=== Text for analysis ===

In the 1951 Mobil Quest singing competition, June Bronhill was awarded third prize.

Bronhill trained in London and gained early exposure with the English National Opera (Sadler's Wells Opera) company in Mozart's The Marriage of Figaro. She also sang leading roles in Die Fledermaus, The Gypsy Baron, Menotti's The Telephone, Flotow's Martha and Hansel and Gretel. Her roles in Offenbach's operas, with the Sadler's Wells company, included Eurydice in Orpheus in the Underworld and Gabrielle in La Vie parisienne.

In 1961 and 1962, she appeared as Maria von Trapp in The Sound of Music on the Australian stage. In 1964 she appeared as Elizabeth Barrett Browning in the musical Robert and Elizabeth at the Lyric Theatre, London, alongside Keith Michell as Robert Browning, a show she took to Australia in 1966. She also appeared in England in tours of two Ivor Novello musicals, Glamorous Night and The Dancing Years, the latter playing a season at the Saville Theatre in London. She also appeared as the Mother Abbess in the 1981 London revival of Rodgers and Hammerstein's The Sound of Music at the Apollo Victoria Theatre.

=== Data excerpts ===

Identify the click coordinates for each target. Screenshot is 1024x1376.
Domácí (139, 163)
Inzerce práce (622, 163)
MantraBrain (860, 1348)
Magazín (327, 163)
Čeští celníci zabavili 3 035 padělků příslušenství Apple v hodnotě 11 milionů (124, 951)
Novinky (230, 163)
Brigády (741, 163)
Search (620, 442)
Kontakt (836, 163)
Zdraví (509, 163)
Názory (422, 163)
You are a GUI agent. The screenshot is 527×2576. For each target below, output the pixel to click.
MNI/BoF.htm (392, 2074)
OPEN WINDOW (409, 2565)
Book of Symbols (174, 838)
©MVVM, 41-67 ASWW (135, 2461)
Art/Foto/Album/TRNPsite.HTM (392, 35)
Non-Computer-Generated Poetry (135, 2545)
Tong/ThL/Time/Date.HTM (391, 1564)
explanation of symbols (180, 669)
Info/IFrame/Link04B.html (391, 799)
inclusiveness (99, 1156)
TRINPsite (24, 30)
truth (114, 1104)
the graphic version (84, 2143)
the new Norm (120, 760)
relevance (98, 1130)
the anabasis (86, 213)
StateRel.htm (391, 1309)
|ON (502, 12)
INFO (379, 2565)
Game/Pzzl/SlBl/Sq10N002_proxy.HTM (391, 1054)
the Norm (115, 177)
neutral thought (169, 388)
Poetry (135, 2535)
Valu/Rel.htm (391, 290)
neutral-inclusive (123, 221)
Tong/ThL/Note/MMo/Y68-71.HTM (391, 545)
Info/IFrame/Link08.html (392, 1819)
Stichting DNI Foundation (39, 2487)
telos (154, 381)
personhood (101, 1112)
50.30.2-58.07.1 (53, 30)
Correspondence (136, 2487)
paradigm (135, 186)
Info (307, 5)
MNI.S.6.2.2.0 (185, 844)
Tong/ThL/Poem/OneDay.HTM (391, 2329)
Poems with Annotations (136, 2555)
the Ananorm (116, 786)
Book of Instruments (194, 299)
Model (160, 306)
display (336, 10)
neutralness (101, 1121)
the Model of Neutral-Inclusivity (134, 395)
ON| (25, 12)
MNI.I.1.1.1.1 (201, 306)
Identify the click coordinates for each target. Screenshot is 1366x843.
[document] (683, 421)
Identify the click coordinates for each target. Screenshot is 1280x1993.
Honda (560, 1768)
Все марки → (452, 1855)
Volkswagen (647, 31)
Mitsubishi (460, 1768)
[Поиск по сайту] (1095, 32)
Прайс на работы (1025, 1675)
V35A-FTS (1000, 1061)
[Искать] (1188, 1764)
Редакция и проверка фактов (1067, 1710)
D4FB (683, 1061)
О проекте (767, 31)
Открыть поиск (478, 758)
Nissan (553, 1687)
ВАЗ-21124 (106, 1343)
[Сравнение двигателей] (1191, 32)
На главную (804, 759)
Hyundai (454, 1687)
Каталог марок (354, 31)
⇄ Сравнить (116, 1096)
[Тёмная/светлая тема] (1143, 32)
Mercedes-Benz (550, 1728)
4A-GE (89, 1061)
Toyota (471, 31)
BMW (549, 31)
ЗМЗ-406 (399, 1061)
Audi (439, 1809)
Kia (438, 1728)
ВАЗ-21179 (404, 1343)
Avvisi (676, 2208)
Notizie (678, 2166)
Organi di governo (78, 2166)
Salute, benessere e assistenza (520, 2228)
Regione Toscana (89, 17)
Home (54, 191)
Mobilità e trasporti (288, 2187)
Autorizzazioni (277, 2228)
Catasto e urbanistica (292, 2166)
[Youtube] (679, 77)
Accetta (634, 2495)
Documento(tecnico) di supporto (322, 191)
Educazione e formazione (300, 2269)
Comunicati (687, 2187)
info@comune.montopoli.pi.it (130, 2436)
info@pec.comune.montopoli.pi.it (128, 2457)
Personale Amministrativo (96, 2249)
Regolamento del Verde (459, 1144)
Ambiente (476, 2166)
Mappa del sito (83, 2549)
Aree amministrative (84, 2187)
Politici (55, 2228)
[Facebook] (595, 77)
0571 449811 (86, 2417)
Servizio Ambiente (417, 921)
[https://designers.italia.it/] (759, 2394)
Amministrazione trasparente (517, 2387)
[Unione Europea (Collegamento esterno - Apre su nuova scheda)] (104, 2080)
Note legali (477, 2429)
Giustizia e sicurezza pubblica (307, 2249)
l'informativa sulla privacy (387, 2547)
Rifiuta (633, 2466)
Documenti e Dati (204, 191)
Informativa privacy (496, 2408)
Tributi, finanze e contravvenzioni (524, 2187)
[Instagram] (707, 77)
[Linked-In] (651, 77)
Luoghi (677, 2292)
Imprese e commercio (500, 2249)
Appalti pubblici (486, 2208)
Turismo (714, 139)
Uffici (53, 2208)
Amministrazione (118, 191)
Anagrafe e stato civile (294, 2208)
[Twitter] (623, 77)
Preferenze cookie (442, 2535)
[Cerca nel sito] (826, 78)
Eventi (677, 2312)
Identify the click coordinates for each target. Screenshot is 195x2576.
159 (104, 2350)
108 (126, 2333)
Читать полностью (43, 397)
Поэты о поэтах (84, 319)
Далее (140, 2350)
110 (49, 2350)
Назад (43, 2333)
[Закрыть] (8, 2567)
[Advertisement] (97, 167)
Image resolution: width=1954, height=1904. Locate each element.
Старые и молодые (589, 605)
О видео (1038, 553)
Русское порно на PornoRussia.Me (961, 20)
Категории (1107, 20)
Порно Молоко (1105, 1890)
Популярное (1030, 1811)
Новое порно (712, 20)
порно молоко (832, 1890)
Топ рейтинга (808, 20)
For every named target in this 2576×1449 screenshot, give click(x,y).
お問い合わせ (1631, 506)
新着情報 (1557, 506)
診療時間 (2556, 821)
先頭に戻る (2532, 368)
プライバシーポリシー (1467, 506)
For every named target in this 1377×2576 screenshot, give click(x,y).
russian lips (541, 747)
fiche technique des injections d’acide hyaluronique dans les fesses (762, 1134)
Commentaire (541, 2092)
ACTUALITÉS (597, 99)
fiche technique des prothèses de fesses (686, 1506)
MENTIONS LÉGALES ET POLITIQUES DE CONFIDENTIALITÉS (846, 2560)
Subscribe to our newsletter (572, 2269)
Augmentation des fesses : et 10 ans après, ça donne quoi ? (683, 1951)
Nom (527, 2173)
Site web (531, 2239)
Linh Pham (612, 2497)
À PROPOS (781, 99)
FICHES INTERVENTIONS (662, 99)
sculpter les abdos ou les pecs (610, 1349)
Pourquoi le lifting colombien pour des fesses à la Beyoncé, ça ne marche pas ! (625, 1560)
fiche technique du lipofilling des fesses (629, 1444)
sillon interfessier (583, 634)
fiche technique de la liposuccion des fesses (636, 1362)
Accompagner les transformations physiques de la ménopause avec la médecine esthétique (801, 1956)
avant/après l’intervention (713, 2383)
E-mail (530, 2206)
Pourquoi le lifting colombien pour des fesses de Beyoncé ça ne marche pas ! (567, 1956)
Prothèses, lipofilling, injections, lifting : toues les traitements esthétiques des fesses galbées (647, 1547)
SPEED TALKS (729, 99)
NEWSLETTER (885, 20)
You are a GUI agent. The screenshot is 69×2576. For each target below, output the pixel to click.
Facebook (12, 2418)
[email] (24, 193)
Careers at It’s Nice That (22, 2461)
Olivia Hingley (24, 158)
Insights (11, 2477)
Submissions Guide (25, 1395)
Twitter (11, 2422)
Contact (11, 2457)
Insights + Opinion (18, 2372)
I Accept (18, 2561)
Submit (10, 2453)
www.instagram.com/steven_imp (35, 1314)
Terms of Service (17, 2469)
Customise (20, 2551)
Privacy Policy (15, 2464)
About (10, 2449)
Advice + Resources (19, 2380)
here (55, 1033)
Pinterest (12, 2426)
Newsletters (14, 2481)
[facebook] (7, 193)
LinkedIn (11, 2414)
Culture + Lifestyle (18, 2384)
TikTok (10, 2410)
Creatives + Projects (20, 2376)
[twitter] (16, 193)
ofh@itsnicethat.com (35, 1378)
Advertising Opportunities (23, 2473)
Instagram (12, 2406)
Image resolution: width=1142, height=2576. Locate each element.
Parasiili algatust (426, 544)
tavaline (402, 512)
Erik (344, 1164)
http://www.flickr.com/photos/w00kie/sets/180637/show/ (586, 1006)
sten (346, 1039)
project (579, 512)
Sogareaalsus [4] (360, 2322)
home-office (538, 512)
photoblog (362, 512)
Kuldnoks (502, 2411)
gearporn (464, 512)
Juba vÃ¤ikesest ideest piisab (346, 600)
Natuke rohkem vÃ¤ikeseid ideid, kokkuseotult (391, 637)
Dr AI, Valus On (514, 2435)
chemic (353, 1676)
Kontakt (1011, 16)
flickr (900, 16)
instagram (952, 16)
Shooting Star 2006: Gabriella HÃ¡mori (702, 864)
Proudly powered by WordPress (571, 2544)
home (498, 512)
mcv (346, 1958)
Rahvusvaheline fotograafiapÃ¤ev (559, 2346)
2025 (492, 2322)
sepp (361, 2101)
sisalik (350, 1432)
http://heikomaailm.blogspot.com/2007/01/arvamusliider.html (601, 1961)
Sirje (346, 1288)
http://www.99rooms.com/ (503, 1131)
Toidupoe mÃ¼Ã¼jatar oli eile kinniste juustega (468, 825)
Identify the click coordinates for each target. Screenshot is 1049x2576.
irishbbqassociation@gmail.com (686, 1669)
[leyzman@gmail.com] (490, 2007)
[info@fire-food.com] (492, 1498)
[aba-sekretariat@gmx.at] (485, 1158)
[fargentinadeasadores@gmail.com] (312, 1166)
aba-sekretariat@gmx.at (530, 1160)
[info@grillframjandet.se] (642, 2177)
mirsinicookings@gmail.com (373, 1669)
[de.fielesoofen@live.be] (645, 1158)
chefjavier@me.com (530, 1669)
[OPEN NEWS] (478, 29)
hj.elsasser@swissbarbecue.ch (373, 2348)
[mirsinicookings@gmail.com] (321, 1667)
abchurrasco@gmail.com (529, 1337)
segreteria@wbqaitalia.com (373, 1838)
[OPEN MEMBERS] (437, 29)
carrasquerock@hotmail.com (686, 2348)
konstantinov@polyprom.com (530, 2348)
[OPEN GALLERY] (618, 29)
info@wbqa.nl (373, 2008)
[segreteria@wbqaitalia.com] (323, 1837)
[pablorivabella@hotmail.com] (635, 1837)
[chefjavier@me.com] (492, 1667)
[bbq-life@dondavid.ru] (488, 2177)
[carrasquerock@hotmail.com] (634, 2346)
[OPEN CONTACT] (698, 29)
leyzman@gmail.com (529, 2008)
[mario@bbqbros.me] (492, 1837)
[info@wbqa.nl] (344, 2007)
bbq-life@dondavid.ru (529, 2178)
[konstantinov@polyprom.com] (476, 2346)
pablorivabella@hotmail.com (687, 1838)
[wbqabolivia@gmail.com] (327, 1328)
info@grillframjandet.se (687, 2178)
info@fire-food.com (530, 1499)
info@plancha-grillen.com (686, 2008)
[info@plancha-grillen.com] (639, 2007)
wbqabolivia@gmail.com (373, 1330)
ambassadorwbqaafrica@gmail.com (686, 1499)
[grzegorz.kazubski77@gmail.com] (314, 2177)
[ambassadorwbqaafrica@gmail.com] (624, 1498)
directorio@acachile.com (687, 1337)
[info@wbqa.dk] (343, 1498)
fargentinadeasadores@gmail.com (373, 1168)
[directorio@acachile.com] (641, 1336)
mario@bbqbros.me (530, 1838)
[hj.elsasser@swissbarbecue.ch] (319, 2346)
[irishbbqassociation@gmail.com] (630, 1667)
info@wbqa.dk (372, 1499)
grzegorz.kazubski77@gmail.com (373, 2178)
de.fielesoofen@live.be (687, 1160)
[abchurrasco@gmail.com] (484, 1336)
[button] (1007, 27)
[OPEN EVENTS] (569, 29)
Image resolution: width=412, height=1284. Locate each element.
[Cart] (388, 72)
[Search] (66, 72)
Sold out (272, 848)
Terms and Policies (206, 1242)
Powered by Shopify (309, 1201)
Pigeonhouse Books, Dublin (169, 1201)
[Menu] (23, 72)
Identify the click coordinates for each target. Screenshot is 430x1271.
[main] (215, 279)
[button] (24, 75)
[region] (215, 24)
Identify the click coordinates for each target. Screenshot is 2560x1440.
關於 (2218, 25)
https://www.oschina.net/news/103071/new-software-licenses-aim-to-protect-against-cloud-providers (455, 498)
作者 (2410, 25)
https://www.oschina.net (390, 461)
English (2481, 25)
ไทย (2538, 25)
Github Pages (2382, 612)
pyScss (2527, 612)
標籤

===

• [Assigned task A]: Return the passage of the June Bronhill text between "In the 1951" and "La Vie parisienne.", inclusive.
• [Assigned task B]: Restate the June Bronhill text's paragraph that opens "Bronhill trained in London" as a short list of its main facts.
• [Assigned task C]: Write what comes next in the text about June Bronhill's career, picking up after its final sentence.

• [Your response A]:
In the 1951 Mobil Quest singing competition, June Bronhill was awarded third prize.

Bronhill trained in London and gained early exposure with the English National Opera (Sadler's Wells Opera) company in Mozart's The Marriage of Figaro. She also sang leading roles in Die Fledermaus, The Gypsy Baron, Menotti's The Telephone, Flotow's Martha and Hansel and Gretel. Her roles in Offenbach's operas, with the Sadler's Wells company, included Eurydice in Orpheus in the Underworld and Gabrielle in La Vie parisienne.

• [Your response B]:
- Bronhill trained in London.
- She gained early exposure with the English National Opera (Sadler's Wells Opera) company in Mozart's The Marriage of Figaro.
- She sang leading roles in Die Fledermaus, The Gypsy Baron, Menotti's The Telephone, Flotow's Martha and Hansel and Gretel.
- With the Sadler's Wells company, her Offenbach roles included Eurydice in Orpheus in the Underworld and Gabrielle in La Vie parisienne.

• [Your response C]:
Bronhill was perhaps best known for the title role of Hanna Glawari in Franz Lehár's The Merry Widow, with the Sadler's Wells Opera (now known as English National Opera), with Thomas Round as Danilo in 1958 and revised in 1960. She sang the role more than 200 times, capturing a faithful following.

Bronhill made frequent visits back to her homeland, singing in operas such as The Merry Widow, Orpheus in the Underworld, Die Fledermaus and Rigoletto at the Sydney Opera House in 1975. In 1976, she decided to move back to Australia permanently. In Australia she appeared in operas such as Die Entführung aus dem Serail and a Victoria State Opera production of Donizetti's Maria Stuarda in July 1976, directed by Robin Lovejoy with a cast including Nance Grant conducted by Richard Divall.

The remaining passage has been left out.